Postgres Disk & WAL - Amol Dighe

Why is there size difference in my postgres cluster data directory?

I have a postgres patroni cluster with 3 nodes. Each node has a seperate data directory for postgres.

While verifiying the status of the cluster it was noticed that the cluster replica were stuck in a starting state.

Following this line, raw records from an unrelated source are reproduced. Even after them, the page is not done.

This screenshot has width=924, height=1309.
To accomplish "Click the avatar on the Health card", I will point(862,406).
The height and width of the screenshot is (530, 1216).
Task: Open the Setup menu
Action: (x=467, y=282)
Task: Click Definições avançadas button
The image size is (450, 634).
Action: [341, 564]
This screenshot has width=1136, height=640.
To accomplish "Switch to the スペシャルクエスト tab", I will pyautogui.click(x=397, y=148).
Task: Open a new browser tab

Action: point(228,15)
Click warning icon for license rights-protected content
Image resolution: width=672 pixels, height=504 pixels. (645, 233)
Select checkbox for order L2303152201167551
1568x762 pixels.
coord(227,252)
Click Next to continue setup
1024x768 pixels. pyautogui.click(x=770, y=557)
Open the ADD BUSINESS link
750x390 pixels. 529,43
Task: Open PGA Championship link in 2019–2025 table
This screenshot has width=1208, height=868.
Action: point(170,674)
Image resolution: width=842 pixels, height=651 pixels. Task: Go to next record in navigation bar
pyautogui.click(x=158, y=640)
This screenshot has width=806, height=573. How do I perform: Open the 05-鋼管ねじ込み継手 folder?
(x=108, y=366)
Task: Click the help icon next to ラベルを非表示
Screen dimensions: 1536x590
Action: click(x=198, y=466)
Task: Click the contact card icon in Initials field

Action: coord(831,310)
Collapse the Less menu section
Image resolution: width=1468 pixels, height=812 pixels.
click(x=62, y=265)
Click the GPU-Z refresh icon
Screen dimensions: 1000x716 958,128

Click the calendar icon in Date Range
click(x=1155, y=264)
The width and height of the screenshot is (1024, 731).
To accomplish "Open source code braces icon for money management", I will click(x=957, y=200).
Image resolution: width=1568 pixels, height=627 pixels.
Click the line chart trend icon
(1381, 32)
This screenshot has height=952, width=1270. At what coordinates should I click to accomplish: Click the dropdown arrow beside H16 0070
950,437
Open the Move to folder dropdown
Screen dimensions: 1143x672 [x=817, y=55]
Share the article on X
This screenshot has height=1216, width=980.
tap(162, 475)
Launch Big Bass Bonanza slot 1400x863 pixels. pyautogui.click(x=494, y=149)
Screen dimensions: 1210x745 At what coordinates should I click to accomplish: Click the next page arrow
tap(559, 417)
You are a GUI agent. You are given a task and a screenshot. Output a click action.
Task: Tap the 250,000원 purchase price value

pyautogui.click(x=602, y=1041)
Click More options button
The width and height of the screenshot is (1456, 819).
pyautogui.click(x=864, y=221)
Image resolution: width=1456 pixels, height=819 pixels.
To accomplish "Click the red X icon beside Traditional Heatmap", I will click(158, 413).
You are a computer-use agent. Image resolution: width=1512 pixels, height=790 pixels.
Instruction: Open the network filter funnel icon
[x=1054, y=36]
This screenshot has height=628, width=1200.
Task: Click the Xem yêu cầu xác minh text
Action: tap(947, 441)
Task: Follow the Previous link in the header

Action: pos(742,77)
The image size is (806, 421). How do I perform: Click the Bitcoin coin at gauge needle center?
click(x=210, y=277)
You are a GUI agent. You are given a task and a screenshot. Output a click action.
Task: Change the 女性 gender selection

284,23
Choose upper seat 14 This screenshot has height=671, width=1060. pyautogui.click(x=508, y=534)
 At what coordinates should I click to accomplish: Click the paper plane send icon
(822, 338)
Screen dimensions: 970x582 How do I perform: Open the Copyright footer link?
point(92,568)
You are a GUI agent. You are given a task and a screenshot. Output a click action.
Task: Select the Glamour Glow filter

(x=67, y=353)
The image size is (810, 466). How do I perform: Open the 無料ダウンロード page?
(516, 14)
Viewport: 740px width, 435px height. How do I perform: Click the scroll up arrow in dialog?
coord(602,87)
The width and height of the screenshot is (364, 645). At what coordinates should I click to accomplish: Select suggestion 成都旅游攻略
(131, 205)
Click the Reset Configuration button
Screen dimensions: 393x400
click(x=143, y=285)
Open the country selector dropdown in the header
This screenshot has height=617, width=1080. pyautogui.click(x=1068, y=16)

[root@postgres-poc-node-3:~]# patronictl list
+ Cluster: postgres-poc-node (7587706677345667891) -------------------------+---------+----------+-----+-------------+-----+------------+-----+
| Member                             | Host                                                | Role    | State    |  TL | Receive LSN | Lag | Replay LSN | Lag |
+------------------------------------+-----------------------------------------------------+---------+----------+-----+-------------+-----+------------+-----+
| postgres-poc-node-1 | postgres-poc-node-1.localhost:5432 | Replica | starting |     |     unknown |     |    unknown |     |
| postgres-poc-node-2 | postgres-poc-node-2.localhost:5432 | Replica | starting |     |     unknown |     |    unknown |     |
| postgres-poc-node-3 | postgres-poc-node-3.localhost:5432 | Leader  | running  | 135 |             |     |            |     |
+------------------------------------+-----------------------------------------------------+---------+----------+-----+-------------+-----+------------+-----+

Each of the replica nodes had to be reinitialized to bring them back to a running state.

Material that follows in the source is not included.